- [Aim of the exercise]
Answer these questions from the text below on the Loeb mainstage season:
1. How many shows does the current season have?
2. Who will direct Gammer Gurton's Needle?
3. Compared with 12 shows, what two advantages will ten shows have?

The executive committee of the HDC, which decides what will appear on the mainstage, asked several weeks ago to expand the current eight-show season by two, a member said last night.
The Faculty directors of the Loeb then agreed that an expansion by four shows, as the directors had originally proposed, would put Harvard's limited number of experienced technical personnel under the great a strain.
The Faculty directors and the HDC also agreed that a ten-show season would allow a more efficient use of the Loeb's facilities. Ten shows will have both longer runs and more time to build sets and rehearse than 12 would.
The decision to schedule ten shows was made while applications for next year were being considered. "The response was not as large as expected and we found that ten slots would accommodate those we had very well," the HDC Spoken man observed.
The first of the Fall plays will be Gammer Gurton's Needle, a farcical Tudor comedy by the anonymous Mr. S. Master of Arts. Steven H. Kaplan '68 will direct this--and possibly The Friar and the Pardoner, a short interlude by Thomas Heywood--in mid-October.

- [Data supplied]

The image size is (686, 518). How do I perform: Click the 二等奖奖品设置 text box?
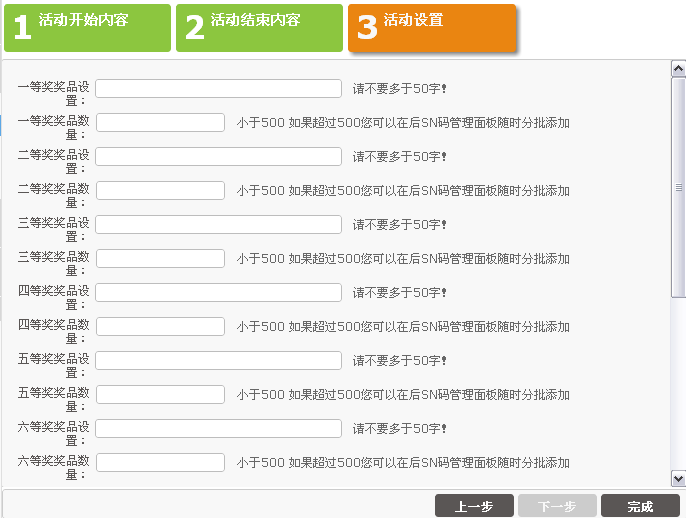click(x=218, y=156)
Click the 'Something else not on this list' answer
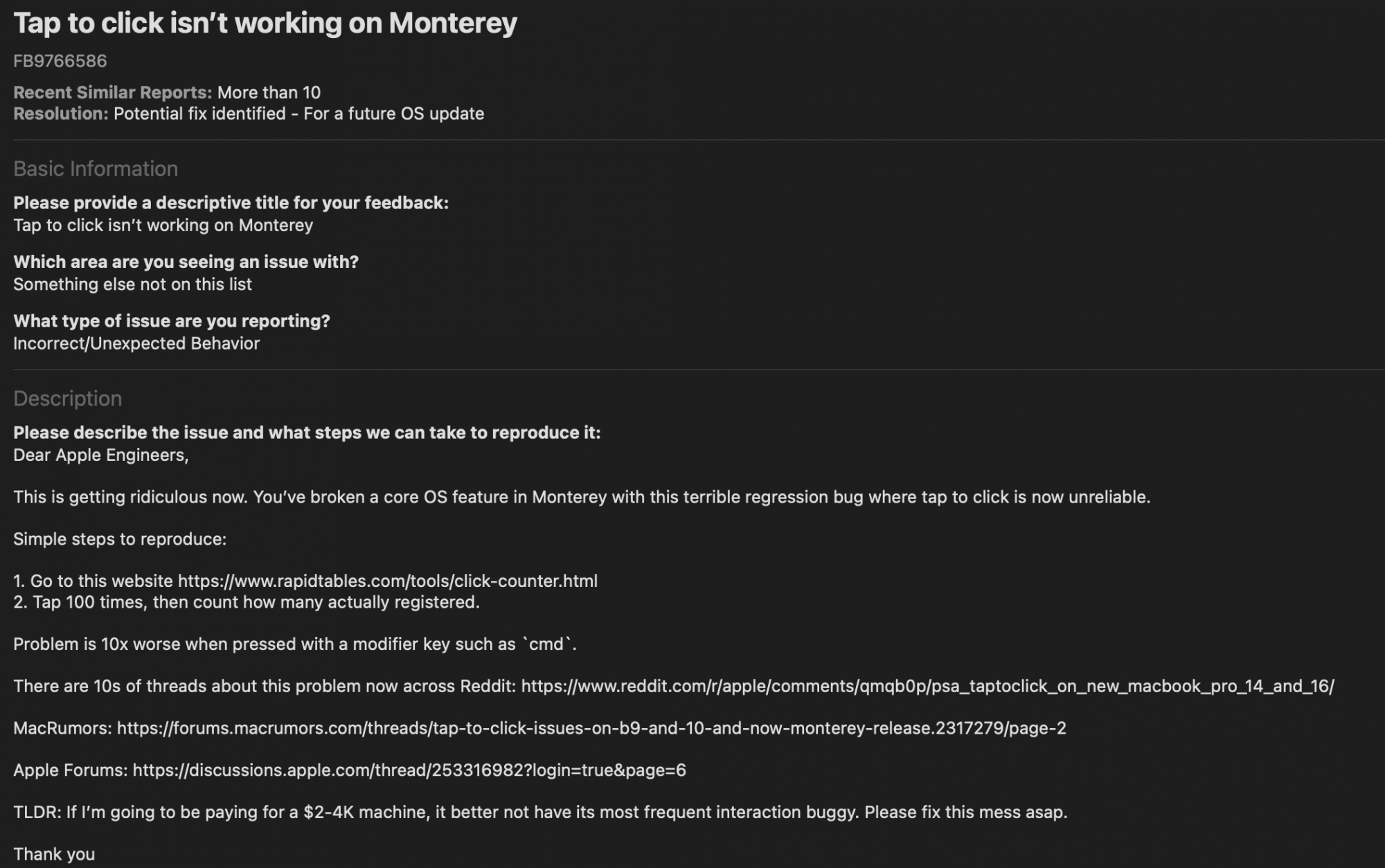This screenshot has width=1385, height=868. click(133, 284)
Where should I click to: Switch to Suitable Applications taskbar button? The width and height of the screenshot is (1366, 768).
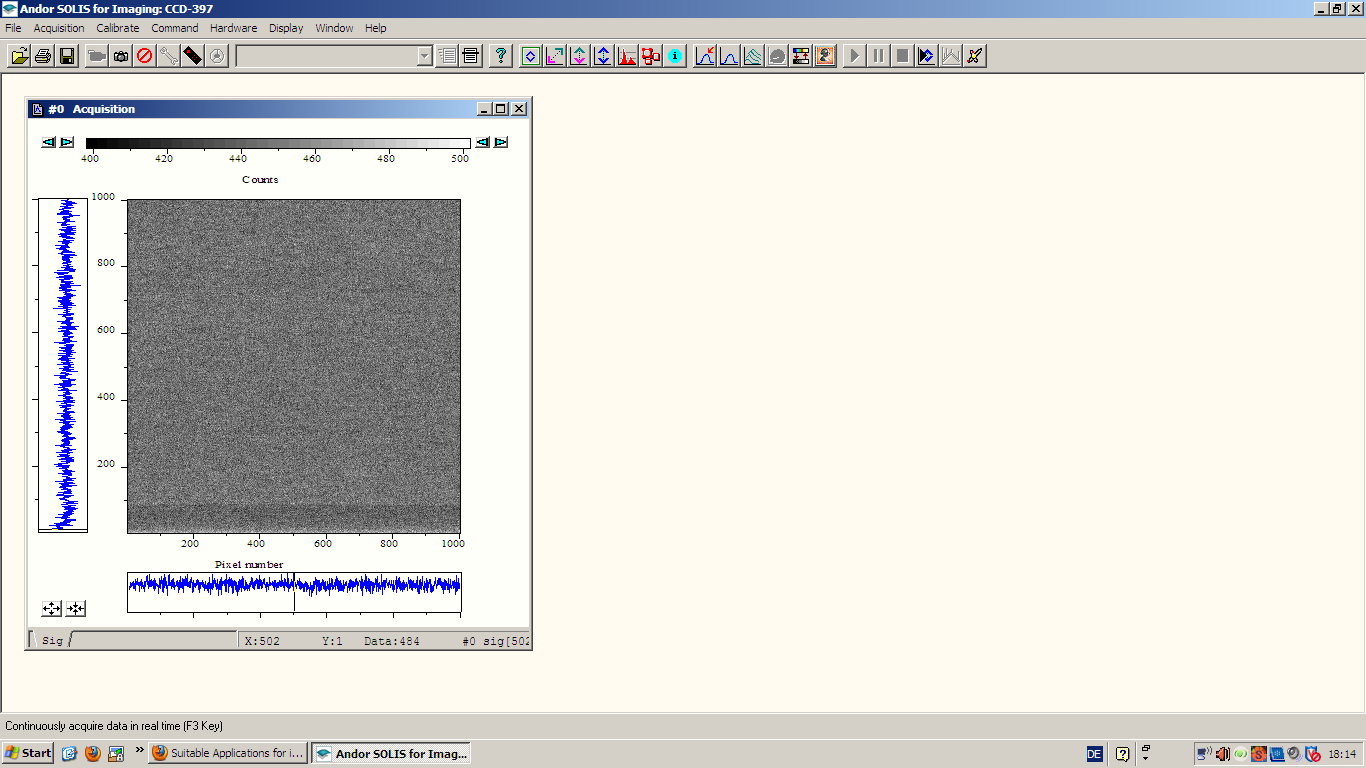coord(228,753)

- [Finished task]
1. Eight.
2. Steven H. Kaplan '68.
3. Longer runs, and more time to build sets and rehearse.